The number of Queensland companies going bust hit 665 over the past 12 months with high-profile builders among the biggest casualties. See the full list.

Workers leave the Probuild worksite on 443 Queen Street. Picture: Zak Simmonds
Workers leave the Probuild worksite on 443 Queen Street. Picture: Zak Simmonds

Almost 700 Queensland companies failed last financial year marked by a string of high-profile construction company collapses, with experts tipping a new wave of insolvencies ahead as interest rates and inflation hit home.

In the last 12 months the construction industry suffered a perfect storm of conditions, including supply chain disruptions, skilled labour shortages, skyrocketing costs of materials and logistics and extreme weather events.

Privium, BA Murphy, Condev and Pivotal Homes were just a few household names that collapsed in the 12 months in a year which saw 665 liquidations or administration appointments, albeit down from 731 failures in 2020-21.

In June there 76 insolvencies, compared to 73 in the same month last year.

WCT Advisory managing partner Andrew Weatherley believes inflation and interest rate rises will trigger more insolvencies in 2022-23.

However, he said it will take several rate rises before it really impacts businesses and that probably won’t happen until the middle of next year.

“I’m advised that banks and smaller financiers have started to issue their notices of default and in particular from private lenders moving certain borrowers to default interest rates,” Mr Weatherley said.

“This will increase the pressure on borrowers and start to eat into equity of any property/assets held but I still think it will take several months before that has a significant impact on insolvency numbers.”

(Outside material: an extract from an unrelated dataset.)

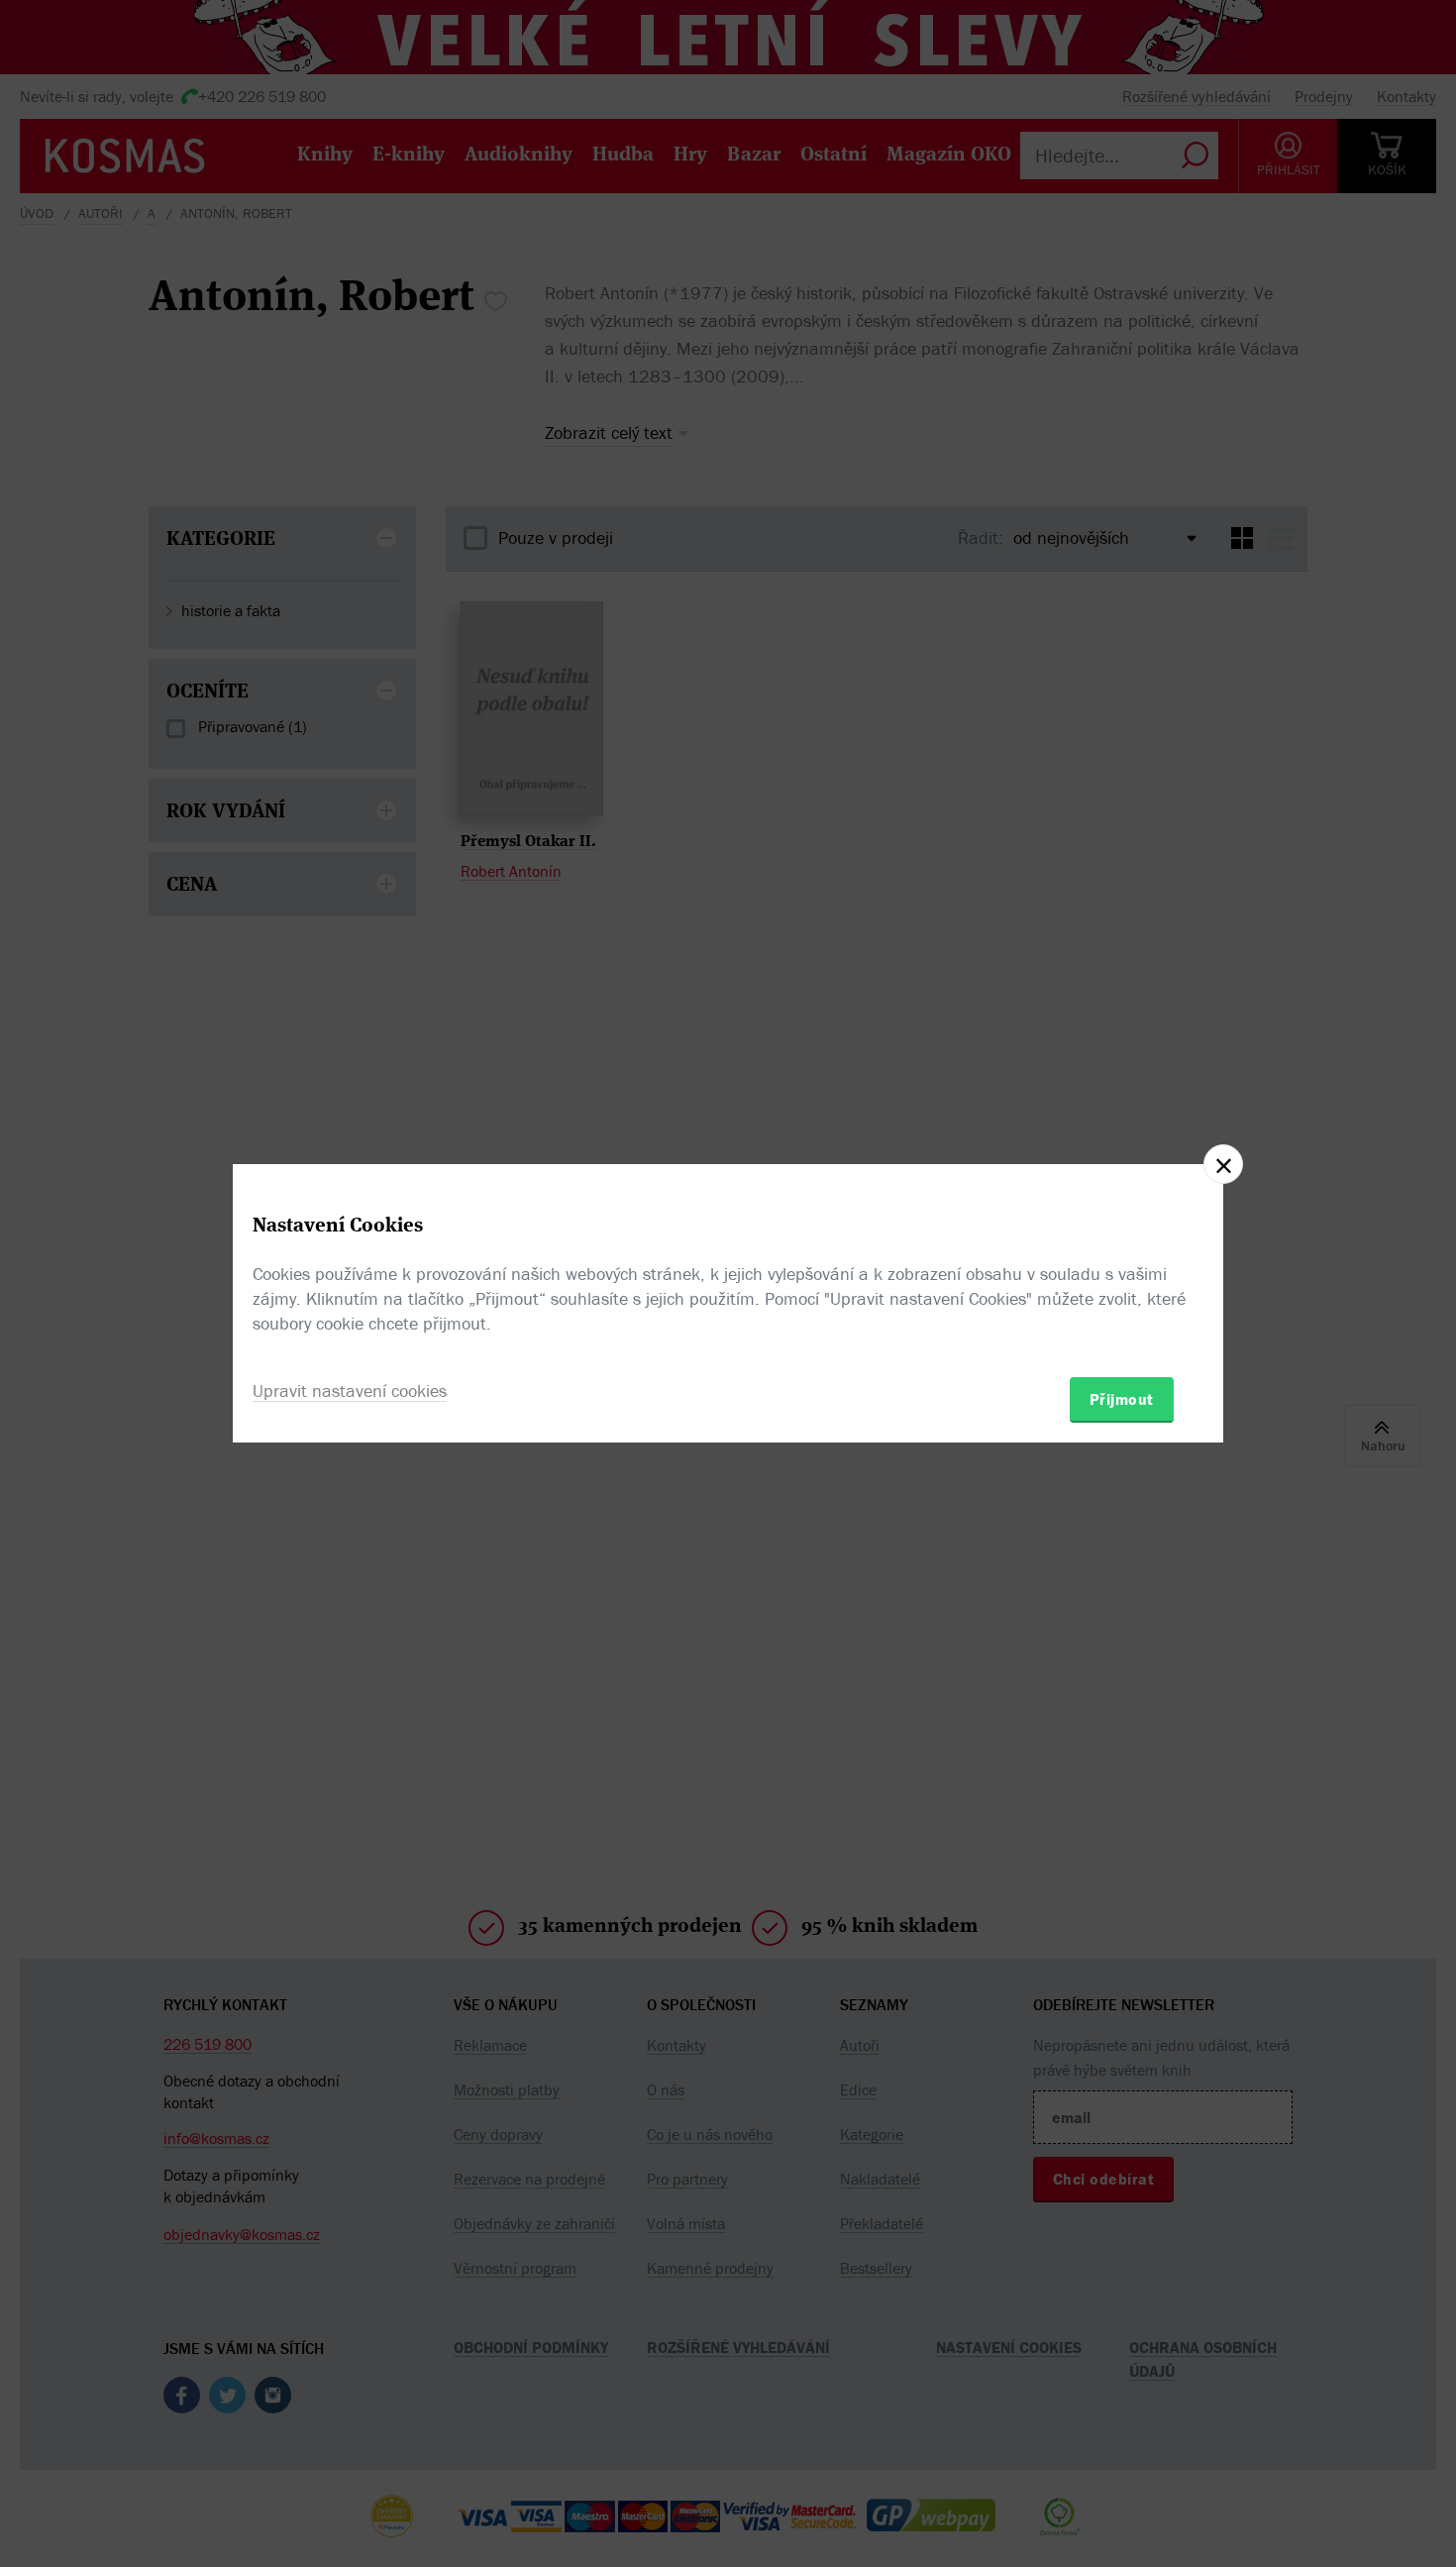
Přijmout (1122, 1399)
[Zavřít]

Sub-contractors and tradesmen pack up their equipment and walk off Probuild’s construction site at 443 Queen St when the company went into administration earlier this year.
Sub-contractors and tradesmen pack up their equipment and walk off Probuild’s construction site at 443 Queen St when the company went into administration earlier this year.

Mr Weatherley said businesses will increasingly suffer from a more proactive ATO and banks, increasing prices, increasing interest rates, falling consumer confidence and lower asset values.

“The bottom line is that I think pain is coming but it will still take several months before those factors have a significant impact on insolvency numbers,” he said.

Mr Weatherley said he expected the ATO to stake a stronger stance in 2022-23 to collect about $32bn in tax debt.

According to the Australian Bureau of Statistics in March, 22 per cent of businesses said it was difficult or very difficult to meet their financial commitments in the next three months.

“I understand that the ATO will issue further warning letters later this calendar year and start taking a more aggressive approach,” he said.

“I know myself of several leads where we have recommended liquidation because the business is not viable but the director is hanging on waiting for a trigger.”

Equifax head of product and rating services Brad Walters said there has been a substantial increase in creditor wind-ups, voluntary administrations and restructuring appointments.

Creditor wind-ups have triggered the majority of insolvencies, and the construction sector has grown to represent 28 per cent of all Australia-wide insolvencies.

“Small-scale operators in Australia’s construction industry could well be the canary in the coal mine for the difficulties that lie ahead for this sector,” he said.

“Rising rates of construction industry insolvencies and cost of living pressures continue to place a heavy financial burden on sole traders and small business owners.”